İnanmayalım da ne yapalım?..



“Yalan söylüyorsun” deyip YSK’yı basalım...

Adamı mı dövelim?..



İnanmasak da en azından inanmış gibi yapıp...

Sandığa gitmeye...

Ve...

Demokratik, laik, sosyal hukuk devleti için oy vermeye mecburuz...

Gönderilirlerse


Erdoğan’ı korumak...

21 yıllık iktidar döneminin en feci uygulaması olan mülteci işgalini savunmak isteyenlere göre...

Mülteciler gönderilirse:

Ekonomik kriz derinleşir/miş...



Aksine...

Mülteciler gönderilirse:

İstihdam...

Kira...

Ve...

Talep kaynaklı enflasyon sorunları çözüleceği için...

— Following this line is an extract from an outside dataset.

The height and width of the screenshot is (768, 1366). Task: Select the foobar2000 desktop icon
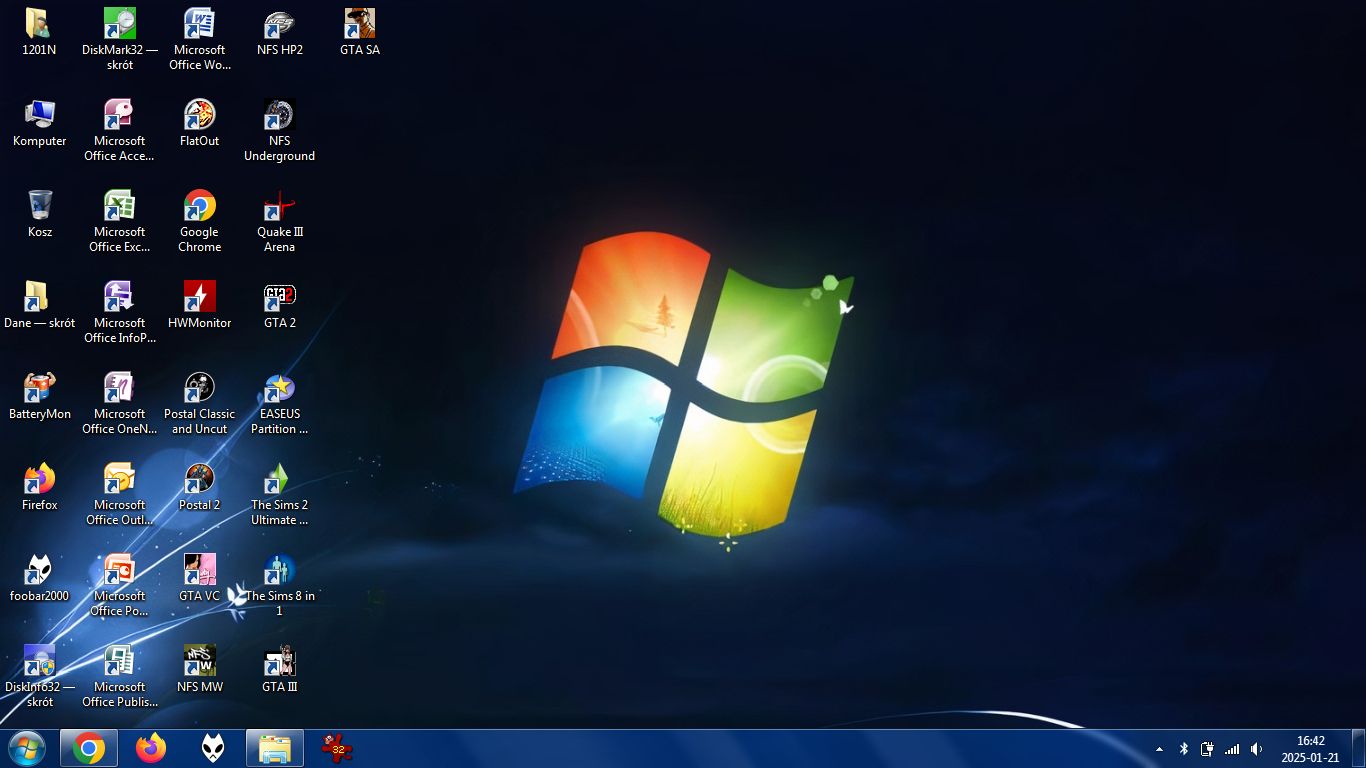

Olağanüstü bir rahatlama yaşanır...

Tıpış tıpış


Erdoğan:

“Milletin iradesine ve demokrasimize gölge düşürmeyiz, gerektiğinde 15 Temmuz gecesi olduğu gibi hayatımız pahasına istiklâl ve istikbalimize sahip çıkarız...”.



Tercümesi:

“Kaybedersem gitmem...”.



Milletin sesi:

“Gideceksin...

Hem de...

Tıpış tıpış gideceksin...”.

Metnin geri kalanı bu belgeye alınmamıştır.